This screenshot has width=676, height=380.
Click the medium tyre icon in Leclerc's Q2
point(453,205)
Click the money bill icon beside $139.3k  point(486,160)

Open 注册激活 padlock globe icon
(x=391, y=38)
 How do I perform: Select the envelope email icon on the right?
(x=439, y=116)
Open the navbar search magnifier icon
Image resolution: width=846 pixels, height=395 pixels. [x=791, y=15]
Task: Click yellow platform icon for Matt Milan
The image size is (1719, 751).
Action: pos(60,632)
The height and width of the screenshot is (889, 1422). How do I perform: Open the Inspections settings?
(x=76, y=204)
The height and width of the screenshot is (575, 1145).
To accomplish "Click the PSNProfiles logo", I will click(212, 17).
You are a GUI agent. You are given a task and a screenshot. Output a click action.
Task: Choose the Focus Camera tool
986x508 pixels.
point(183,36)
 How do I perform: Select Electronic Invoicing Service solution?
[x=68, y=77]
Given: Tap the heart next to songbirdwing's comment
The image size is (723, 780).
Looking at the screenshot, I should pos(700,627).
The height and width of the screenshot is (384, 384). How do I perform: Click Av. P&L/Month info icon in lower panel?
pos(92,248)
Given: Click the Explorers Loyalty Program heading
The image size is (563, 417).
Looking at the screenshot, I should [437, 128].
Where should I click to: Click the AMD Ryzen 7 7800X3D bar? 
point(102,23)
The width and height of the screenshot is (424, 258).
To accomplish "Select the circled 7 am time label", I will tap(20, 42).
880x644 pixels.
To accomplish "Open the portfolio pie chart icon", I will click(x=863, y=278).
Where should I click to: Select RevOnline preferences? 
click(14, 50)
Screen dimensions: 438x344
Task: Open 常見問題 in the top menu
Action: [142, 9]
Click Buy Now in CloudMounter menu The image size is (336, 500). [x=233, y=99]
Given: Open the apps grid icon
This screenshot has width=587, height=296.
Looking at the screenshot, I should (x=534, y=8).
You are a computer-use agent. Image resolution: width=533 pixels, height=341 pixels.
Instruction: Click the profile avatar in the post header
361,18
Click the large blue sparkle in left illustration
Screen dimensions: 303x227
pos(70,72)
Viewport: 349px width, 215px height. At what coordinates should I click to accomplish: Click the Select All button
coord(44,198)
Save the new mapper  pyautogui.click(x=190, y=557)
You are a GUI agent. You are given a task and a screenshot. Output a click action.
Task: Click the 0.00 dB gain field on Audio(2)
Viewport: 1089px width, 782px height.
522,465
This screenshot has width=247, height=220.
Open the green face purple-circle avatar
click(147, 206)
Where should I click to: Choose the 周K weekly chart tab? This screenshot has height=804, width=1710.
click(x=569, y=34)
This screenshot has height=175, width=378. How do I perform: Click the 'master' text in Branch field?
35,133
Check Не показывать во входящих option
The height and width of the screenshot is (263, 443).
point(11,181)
══════════════════════════════
WHAT YOU ARE ASKED TO DO. Find the word "will" in the listing above. Copy each line where it appears.

ANSWER TO THIS PROBLEM.
To accomplish "Click the PSNProfiles logo", I will click(212, 17).
To accomplish "Select the circled 7 am time label", I will tap(20, 42).
To accomplish "Open the portfolio pie chart icon", I will click(x=863, y=278).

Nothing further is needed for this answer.